EXERCISE DATA:
■ ■ ■ ■ ■ ■ ■
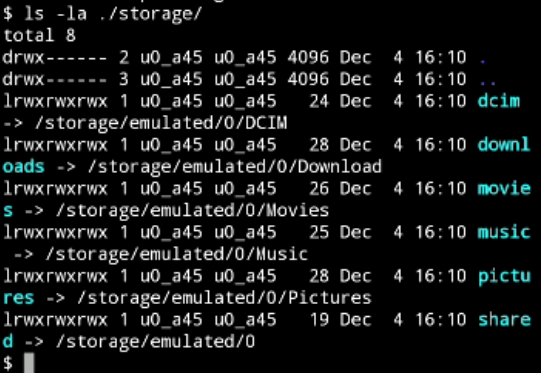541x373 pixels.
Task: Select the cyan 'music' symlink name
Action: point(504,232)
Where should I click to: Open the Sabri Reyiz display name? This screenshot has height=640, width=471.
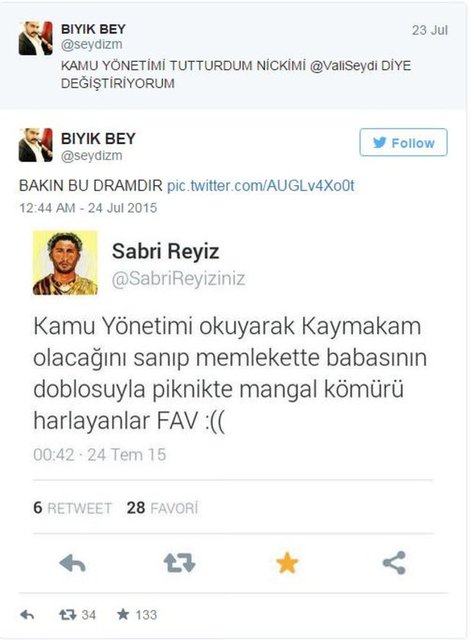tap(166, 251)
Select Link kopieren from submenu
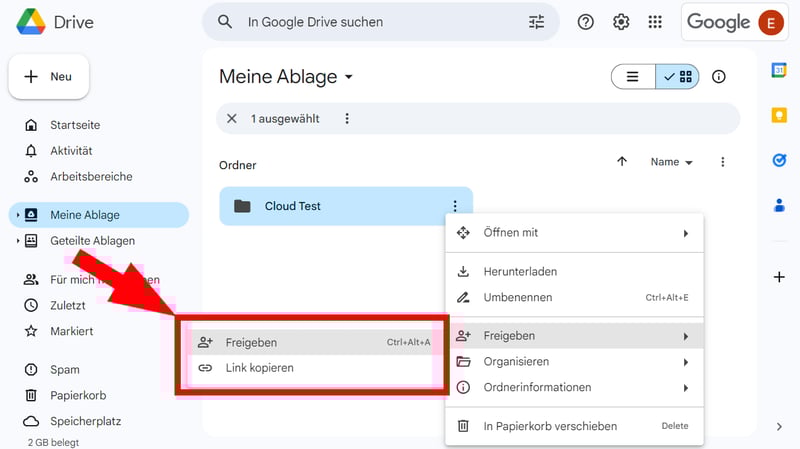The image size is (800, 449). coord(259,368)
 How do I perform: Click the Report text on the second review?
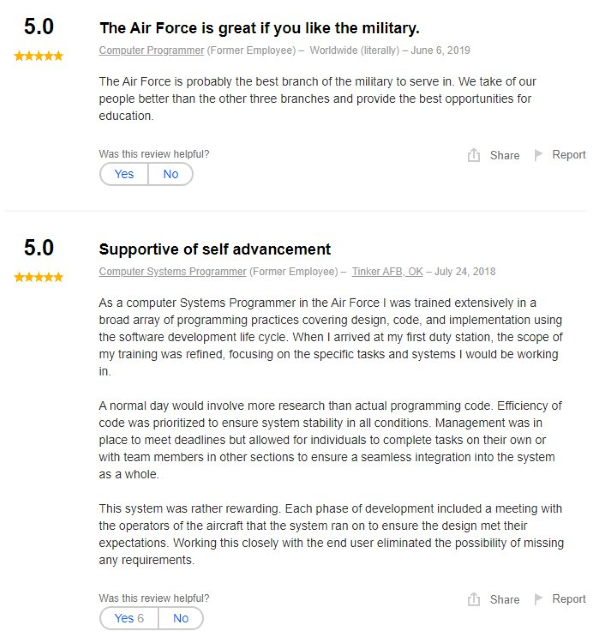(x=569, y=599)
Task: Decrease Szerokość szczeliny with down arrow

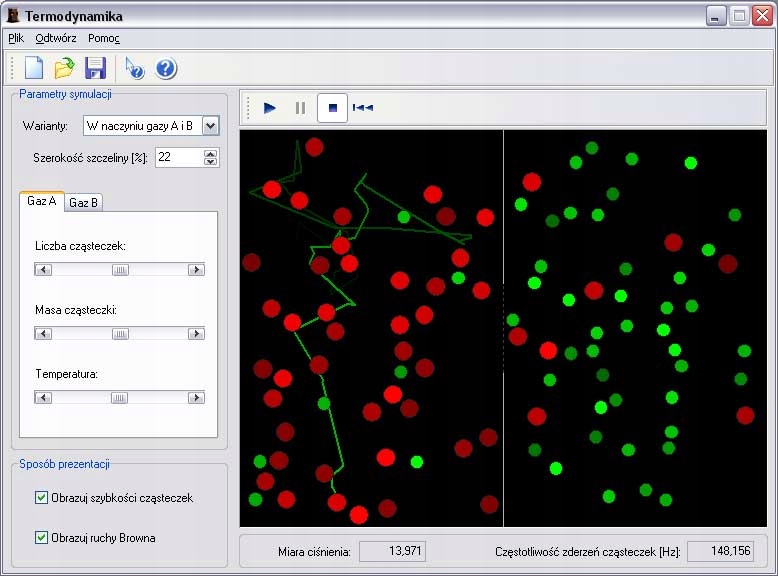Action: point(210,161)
■ ■ ■ ■ ■ ■ ■
HOW TO COMPLETE THIS TASK:
With the pictures left out, output exactly the lines from the one with "How do I perform: Click" through the end of the listing above, both ends included.

THE ANSWER:
 How do I perform: Click the Report text on the second review?
(x=569, y=599)
Task: Decrease Szerokość szczeliny with down arrow

Action: point(210,161)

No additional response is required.